Mashaei is a highly polarizing figure, one not liked by many other conservatives, nor by the supreme leader himself. Ever since he was elected president, Ahmadinejad has put Mashaei at the center of his inner circle — much to the dismay of conservatives in the press and the Parliament, says Muhammad Marandi, a political science professor at Tehran University.

"It seems that, yes, he is very central to what has been going on. He apparently is the person who wanted the minister of intelligence removed," Marandi told al-Jazeera English.

According to a widely published story, it is believed that Mashaei wanted Moslehi, the minister of intelligence, removed because Moslehi was bugging his office and possibly Ahmadinejad's office as well.

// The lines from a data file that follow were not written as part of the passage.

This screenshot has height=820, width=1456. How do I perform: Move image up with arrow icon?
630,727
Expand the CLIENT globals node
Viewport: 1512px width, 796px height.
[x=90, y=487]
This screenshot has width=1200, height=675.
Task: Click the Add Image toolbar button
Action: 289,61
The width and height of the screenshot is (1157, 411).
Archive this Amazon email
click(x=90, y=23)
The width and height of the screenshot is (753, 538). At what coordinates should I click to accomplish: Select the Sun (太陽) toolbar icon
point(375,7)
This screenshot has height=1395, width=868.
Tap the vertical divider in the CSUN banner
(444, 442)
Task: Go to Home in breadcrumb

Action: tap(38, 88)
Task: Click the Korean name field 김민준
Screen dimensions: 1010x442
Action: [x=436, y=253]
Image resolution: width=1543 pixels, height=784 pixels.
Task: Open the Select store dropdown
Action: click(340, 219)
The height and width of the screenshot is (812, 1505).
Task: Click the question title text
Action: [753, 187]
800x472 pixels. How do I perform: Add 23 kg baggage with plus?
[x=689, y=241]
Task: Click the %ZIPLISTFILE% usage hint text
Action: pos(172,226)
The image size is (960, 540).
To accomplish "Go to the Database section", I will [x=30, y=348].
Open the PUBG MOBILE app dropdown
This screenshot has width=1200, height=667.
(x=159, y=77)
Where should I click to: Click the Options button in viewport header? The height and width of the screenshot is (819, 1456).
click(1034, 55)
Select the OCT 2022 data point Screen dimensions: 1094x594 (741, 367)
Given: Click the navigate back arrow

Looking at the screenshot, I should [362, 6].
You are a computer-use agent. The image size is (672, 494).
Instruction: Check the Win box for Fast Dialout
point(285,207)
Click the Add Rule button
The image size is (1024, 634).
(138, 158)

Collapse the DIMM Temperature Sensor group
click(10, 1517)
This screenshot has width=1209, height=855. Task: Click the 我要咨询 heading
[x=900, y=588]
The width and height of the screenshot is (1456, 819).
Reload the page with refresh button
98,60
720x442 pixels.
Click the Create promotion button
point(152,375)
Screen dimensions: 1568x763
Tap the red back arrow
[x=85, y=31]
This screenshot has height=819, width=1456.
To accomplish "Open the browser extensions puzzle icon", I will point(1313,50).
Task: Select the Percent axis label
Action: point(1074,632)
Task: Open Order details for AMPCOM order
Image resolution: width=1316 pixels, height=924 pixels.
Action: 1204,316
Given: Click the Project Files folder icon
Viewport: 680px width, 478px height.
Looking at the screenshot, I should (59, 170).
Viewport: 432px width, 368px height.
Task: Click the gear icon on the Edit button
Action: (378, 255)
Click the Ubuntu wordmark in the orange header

Charges Of Corruption, Sorcery

Hostility toward Mashaei is so intense among Khamenei's supporters that it has led to the arrest of some of Mashaei's associates on charges of corruption, demon-worship and sorcery, says Nader Hashemi of the University of Denver. Hashemi is a co-editor of a recently published book about Iran's Green Movement opposition, The People Reloaded.

"There's been a series of reported arrests of close allies and friends of Mashaei in particular, claiming that they have been involved in black magic, in distorted interpretations of Shia Islam," Hashemi says.

But it's nothing more than a naked attempt to grab political power, Hashemi says.

"There's no sort of deep principles involved here. All of them will invoke Iranian nationalism and Shia Islam and political Islam as a way of justifying their political position. But really it's a battle between different Mafia-style political camps, each combating against the other camp in order to obtain political power as way of advancing their own group's political clout."

As a result of all this, it has been primarily Ahmadinejad who has suffered, says Marandi of Tehran University.

"The president's position is weakened significantly as a result, because his chief of staff isn't popular among the political elite and among parliamentarians and so on," Marandi says.

Some have even called Ahmadinejad a lame duck, serving out the last two years of his second and final term with greatly diminished status. But Farhi says removing Ahmadinejad or forcing his resignation is not likely.

"His resignation would also look bad on Mr. Khamenei, so I would assume that all attempts will be made to prevent that from happening," she says.

The latest chapter in this story, as of a few days ago, has Khamenei ordering Ahmadinejad to support the intelligence minister or quit. On Sunday, Ahmadinejad returned to work and to a Cabinet meeting, with the intelligence minister present.